**Work instruction 1**:
In the letters to Jack and Holly, what purpose had the family's Monopoly set served before this holiday season? Answer in one to three sentences.
**Work instruction 2**:
According to the letters to Jack and Holly, how many Fortnite action figures does Jack now have?
**Work instruction 3**:
Retype the passage of the letters to Jack and Holly from "This holiday season, I" up to and including "by the rules.".

**Extract provided**:
|---|

Dear Jack: Cutting Open a Shark on Christmas Morning

10 years, 1 month.

Dear Jack,

What to get a 10 year-old boy for Christmas in 2020?

It definitely was a Fortnite-themed season for you, as you now have 10 of the action figures; as well as a tower for them to climb and a remote controlled golf cart for them to ride on.

This is all despite you never actually playing the video game that the Fortnite characters are based on.

But you were also very excited about the Treasure X Sunken Gold Shark.

You discretely pulled out the plastic red knife included with the toy, then proceeded to cut open the shark’s stomach.

Mission accomplished:

You successfully pulled out a handful of orange slime in order to rescue to the alien inside!

Sounds about right for a 10 year-old boy on Christmas morning 2020.

Love,

Daddy

Dear Holly: Taking Driving Lessons For Your New Surfer Girl Pink Jeep

4 years, 8 months.

Dear Holly,

You’ve been asking for a pink Jeep for a while now. Well, this year when it was being decided what you would get for Christmas, Mommy told me, “Like Daddy, like daughter.”

That means that your “main” Christmas gift this year was a pink, electric riding Jeep, which is now parked next to my black Jeep in our garage.

With this only being your first week into owning your Jeep, you’re still taking it a bit slow; as your brother is eager to give you daily driving lessons, until you are confident enough to drive your pink Jeep on your own.

Love,

Daddy

Dear Holly: Putting Papa in Jail

4 years, 7 months.

Dear Holly,

You and your cousin Darla have this tradition of “putting Papa in jail” every time the two of you get together.

My understanding of it is that you “arrest” him by taking him to a closet, where he has to wait until the two of you hide, then he has to come find you.

Afterwards, it typically ends with him reading you a book; or a similar activity while you sit in his lap.

Especially now during Christmas break, I am hearing daily, “Papa, you have to go to jail!”

He has quite the criminal record by now.

Love,

Daddy

Dear Jack: The Indoor Play Center at Your Cousins’ House

10 years, 1 month.

Dear Jack,

You and your sister are truly making the most of spending Christmas week with your cousins of the same age.

It is impossible to be bored or needy at their house; which contains an epic play room, equipped with plenty of dolls for the young girls; and two live baby kittens for you and your older cousin.

This picture summarizes it all.

No need for adult intervention. The four of you easily take care of yourselves in an environment like this.

All day long.

And to think, you all still haven’t even received your Christmas gifts yet!

Love,

Daddy

Dear Jack: Teaching You to Beat Me at Monopoly

10 years, 1 month.

Dear Jack,

This holiday season, I have officially introduced you to the classic board game of Monopoly. Sure, we’ve always owned a set at our house, but it’s simply served as an easy way for you and your sister to keep each other entertained when Mommy and I need to get work done.

Prime example: When the Covid shutdown happened earlier this year.

But I decided to spend some of my own money on a nice Monopoly set for us to actually play together, by the rules.

It is no surprise to me that I’ve only beat you at Monopoly once so far.

|---|

**Supplied information**:

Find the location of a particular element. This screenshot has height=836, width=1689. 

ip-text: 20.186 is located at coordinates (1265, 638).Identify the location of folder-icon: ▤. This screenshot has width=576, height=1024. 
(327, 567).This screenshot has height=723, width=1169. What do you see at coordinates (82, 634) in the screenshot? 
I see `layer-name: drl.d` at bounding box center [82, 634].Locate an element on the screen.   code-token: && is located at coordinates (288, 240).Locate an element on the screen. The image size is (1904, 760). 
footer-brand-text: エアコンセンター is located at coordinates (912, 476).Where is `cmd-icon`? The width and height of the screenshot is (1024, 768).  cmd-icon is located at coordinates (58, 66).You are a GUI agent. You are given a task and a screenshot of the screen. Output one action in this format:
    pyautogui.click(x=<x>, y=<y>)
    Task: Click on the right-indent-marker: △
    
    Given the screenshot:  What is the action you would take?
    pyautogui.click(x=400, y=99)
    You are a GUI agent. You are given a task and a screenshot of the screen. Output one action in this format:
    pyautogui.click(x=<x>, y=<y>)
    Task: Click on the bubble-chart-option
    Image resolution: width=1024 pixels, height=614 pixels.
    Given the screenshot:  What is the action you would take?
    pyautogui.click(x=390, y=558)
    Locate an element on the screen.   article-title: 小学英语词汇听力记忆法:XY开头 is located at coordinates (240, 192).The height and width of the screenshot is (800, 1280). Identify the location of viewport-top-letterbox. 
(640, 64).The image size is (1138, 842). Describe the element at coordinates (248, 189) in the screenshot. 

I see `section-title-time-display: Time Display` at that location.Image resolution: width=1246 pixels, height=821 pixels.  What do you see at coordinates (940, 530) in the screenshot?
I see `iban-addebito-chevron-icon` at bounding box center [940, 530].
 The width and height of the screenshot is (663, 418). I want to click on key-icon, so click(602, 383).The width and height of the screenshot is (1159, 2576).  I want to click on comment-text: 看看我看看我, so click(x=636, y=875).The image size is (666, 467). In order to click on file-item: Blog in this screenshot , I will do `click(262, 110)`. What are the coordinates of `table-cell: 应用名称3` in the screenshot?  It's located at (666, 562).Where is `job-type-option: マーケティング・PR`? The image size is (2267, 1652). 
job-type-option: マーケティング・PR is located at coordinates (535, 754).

|---|

**Your response 1**:
The Monopoly set had been a simple way for Jack and his sister to keep each other entertained while Mommy and Daddy needed to get work done, such as during the Covid shutdown earlier that year. This season, Daddy bought a nice new set so the two of them could actually play together by the rules.

**Your response 2**:
Jack now has 10 Fortnite action figures.

**Your response 3**:
This holiday season, I have officially introduced you to the classic board game of Monopoly. Sure, we’ve always owned a set at our house, but it’s simply served as an easy way for you and your sister to keep each other entertained when Mommy and I need to get work done.

Prime example: When the Covid shutdown happened earlier this year.

But I decided to spend some of my own money on a nice Monopoly set for us to actually play together, by the rules.